À tarde, era aniversário do André. Fui. A sensação, porém, de carregar um embrulho pesado me acompanhou até lá. Na chegada, apesar de o aniversário ser do André, a Juliana, que não me via desde junho, quando do meu aniversário, me levou um presente que me seria redefinidor: o livro O filho de mil homens, de Valter Hugo Mãe. Não conhecia o autor. Achei o nome esquisito, mas a capa era tão bonita, de um esverdeado sem forma, como uma pintura, que voltei para casa lendo. A primeira página me arrebatou, como se traduzisse as palavras que viviam dentro de mim e não encontravam o movimento necessário na minha língua para se articularem vida.

"Um homem chegou aos quarenta anos e assumiu a tristeza de não ter um filho. Chamava-se Crisóstomo.
      Estava sozinho, os seus amores haviam falhado e sentia que tudo lhe faltava pela metade, como se tivesse apenas metade dos olhos, metade do peito e metade das pernas, metade da casa e dos talheres, metade dos dias, metade das palavras para se explicar às pessoas."

Eu era ali metade de mim: desejo profundo de liberdade, mas pulsão aguda por gente a quem amar, por estar junto, por uma casa com domingo azul se abrindo na janela, cheiro de comida na cozinha, conforto de uma família na qual eu tivesse de fato um lugar.

Mas eu estava só: longe do meu irmão e da minha mãe, separado da Mariana, saudoso de um pai que só existia como uma memória inventada por mim.

Duas semanas depois, estava eu, numa noite de segunda-feira, na Tijuca, de frente para um homem que só conhecia pela voz: o Cadu. Enquanto a chuva engolia a escuridão que abocanhava o céu naquele 26 de novembro, Cadu dispunha minha vida em dois papéis que ainda guardo, como certidão de um (re)nascimento. Cadu é astrólogo. Naquele dia, me explicava meu mapa natal e minha revolução solar. E ele tocou em pontos duros e silenciosos, pontos que esgarçavam para mim o que eu já sabia, mas preferia não saber.

A família foi um desses pontos. Geminiano no sol e na lua, tenho câncer no ascendente, em mercúrio e em marte.
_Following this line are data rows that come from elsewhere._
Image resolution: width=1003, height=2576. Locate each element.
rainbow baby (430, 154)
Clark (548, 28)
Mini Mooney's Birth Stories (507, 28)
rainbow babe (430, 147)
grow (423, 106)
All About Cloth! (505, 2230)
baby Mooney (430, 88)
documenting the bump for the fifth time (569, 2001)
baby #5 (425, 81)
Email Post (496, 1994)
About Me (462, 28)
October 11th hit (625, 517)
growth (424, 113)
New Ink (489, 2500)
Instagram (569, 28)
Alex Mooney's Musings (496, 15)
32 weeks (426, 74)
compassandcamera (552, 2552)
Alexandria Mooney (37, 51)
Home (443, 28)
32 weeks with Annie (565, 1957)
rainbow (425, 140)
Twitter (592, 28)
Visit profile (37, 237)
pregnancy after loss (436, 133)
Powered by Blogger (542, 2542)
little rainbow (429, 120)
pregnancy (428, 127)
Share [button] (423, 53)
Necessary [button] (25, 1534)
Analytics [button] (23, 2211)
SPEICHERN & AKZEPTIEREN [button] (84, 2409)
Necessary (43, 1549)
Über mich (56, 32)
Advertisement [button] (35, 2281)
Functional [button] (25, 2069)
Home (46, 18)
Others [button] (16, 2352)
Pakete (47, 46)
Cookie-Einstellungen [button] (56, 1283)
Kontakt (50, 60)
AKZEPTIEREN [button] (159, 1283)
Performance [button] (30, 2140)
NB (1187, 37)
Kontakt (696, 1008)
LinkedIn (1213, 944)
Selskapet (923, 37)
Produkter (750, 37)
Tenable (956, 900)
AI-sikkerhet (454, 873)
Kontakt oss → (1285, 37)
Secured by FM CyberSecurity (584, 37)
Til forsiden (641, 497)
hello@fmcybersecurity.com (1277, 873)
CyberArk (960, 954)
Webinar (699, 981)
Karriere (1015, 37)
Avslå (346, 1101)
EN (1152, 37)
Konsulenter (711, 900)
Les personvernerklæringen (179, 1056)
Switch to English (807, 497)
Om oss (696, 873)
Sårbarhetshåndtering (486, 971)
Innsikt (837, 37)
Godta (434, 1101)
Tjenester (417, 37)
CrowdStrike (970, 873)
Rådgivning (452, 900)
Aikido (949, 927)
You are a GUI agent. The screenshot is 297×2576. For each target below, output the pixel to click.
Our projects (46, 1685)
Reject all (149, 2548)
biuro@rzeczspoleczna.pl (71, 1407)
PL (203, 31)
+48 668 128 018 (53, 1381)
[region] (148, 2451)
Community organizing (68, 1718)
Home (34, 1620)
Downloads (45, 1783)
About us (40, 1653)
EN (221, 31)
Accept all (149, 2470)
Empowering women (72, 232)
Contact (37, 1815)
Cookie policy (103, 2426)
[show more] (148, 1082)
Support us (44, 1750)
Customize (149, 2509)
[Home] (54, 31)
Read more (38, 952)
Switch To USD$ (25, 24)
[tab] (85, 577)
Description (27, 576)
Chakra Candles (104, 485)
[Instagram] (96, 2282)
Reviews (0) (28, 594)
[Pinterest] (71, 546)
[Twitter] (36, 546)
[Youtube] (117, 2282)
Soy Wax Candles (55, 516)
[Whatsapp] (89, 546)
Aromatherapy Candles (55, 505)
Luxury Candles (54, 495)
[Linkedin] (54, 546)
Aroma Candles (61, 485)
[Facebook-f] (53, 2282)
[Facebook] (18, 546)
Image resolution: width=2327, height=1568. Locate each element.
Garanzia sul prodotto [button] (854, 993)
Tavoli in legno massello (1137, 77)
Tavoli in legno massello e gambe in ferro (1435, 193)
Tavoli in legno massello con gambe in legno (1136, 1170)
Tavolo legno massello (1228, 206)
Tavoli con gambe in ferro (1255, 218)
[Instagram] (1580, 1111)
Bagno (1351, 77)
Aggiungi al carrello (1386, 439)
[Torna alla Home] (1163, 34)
Sim, a ligação com a família e com tudo aquilo que diz respeito ao conforto de ser ter uma parede nua para se encostar, tudo isso me invade sem licença. E sim: eu tinha chegado aos 27 anos e assumido para mim a tristeza de não ter um filho, de não ter alguém que me permitisse a reescritura de mim.

(continua...)



quarta-feira, 18 de dezembro de 2013

sempre quis escrever um blog, mas nunca tive disciplina para isso. as palavras quase sempre não respeitam o meu desejo e traem meus dedos, que recuam do teclado, como se tomassem a consciência de um crime iminente. escrever dói muito para mim. é uma tarefa que me exige a violência do dedo na garganta. me violento e me salvo quando escrevo.

2013 foi um ano embrulhado em sem-onde. passei o ano novo em arraial do cabo. não tinha pretensões para o ano que se abria. lembro apenas de, no silêncio de um mergulho, agradecer a deus pelo que havia aprendido com 2012, que também fora muito denso. a luz desvirginava a água e contribuía para que meus olhos ardessem ainda mais - ah, sim: preciso dizer que o mar exige que eu abra os olhos. tenho medo do escuro, tenho medo de me afogar. à noite, os fogos bordaram o céu e uma placa com 2013 em  vermelho irrompeu na areia da praia, iluminando a chegada do novo. olhava para ela e não sentia nada - nada. era apenas uma placa que esfriava com os ponteiros do relógio. e foi exatamente por não me dizer nada que 2013 exigiu de mim tudo, inclusive a escritura deste blog. preciso transformar esse enjoo que tem me dado "bom dia" há semanas em céu aberto e limpo. e, para isso, eu preciso escrever. não tenho como fugir: preciso escrever - torto, confuso, doído, mas preciso escrever. é uma necessidade - de vida.